Anche nei tradizionali quartieri popolari è evidente la trasformazione in atto nell’Emilia fiera e produttiva. «Quando erano andati ad abitare là, nel 1996, era una strada decorosa di anziani di periferia, un po’ di verde e cortiletti di ghiaia, l’associazione di quartiere. Adesso si era come spaccata a metà. Dal lato destro c’erano tutte case basse, di uno o due piani, e anche un paio di villette bipiano monofamiliari; gli occupanti erano vecchi operai emiliani doc, o loro eredi, che avevano negli anni risalito la scala sociale e si erano sistemati: casette belle, ristrutturate, in cui si accumulavano i risparmi operosi di una o due generazioni infaticabili. C’era ancora qualche vecchio reduce delle Fonderie, che proprio lì vicino avevano avuto la sede. Sull’altro versante della stessa strada, c’erano tre palazzine alte, del dopoguerra. Anche queste erano vecchie case operaie di gente delle Fonderie; ma non si erano mai evolute, erano rimaste come quarant’anni fa, per affittuari senza pretese, e il loro status di dignità popolare si era trasformato in degrado» (p. 157)

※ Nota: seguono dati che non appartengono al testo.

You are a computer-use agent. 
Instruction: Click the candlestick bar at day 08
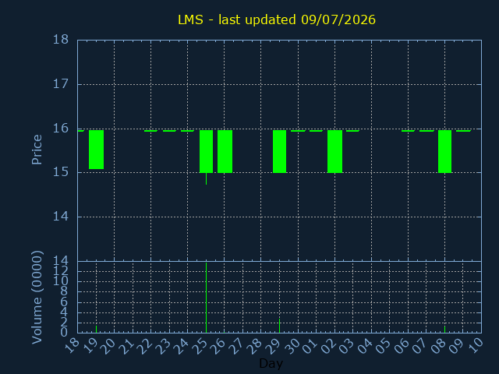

In questo clima di malessere generalizzato che, seppure in maniera differente, accomuna il Sud da cui la vicenda ha preso il via, ed il Nord, che era stato individuato come rifugio sicuro, terra salvifica, ove tutto torna invece improvvisamente a galla, il riemergere del passato determina un’improvvisa frenesia, un accavallarsi di vicende sconclusionate da cui emergono personaggi bizzarri, seppur verosimili, nello sbandamento generale del tempo presente: una ridda di facce e storie – maghi falliti, cantanti neomelodici, narcotrafficanti e loschi faccendieri – che si intrecciano fatalmente, quasi magicamente, conducendo al termine la vicenda narrata. L’epilogo è amaro, non poteva essere diversamente, come il destino di uno dei personaggi, un camorrista di vecchia scuola, che muore ammazzato l’ultimo giorno del 1999, l’ultima notte del secolo, quasi a sancire la sua non adattabilità ai tempi nuovi che si profilano nel nuovo millennio: tempi di feroce vacuità, per certi versi sempre più violenti, lo stiamo imparando a suon di disillusione ed incapacità di reagire. Dopo I terremotati (Manifestolibri, 2009) [su Carmilla] ed I buttasangue (Artestampa, 2015) [su Carmilla], Giovanni Iozzoli continua a realizzare opere che vale la pena leggere.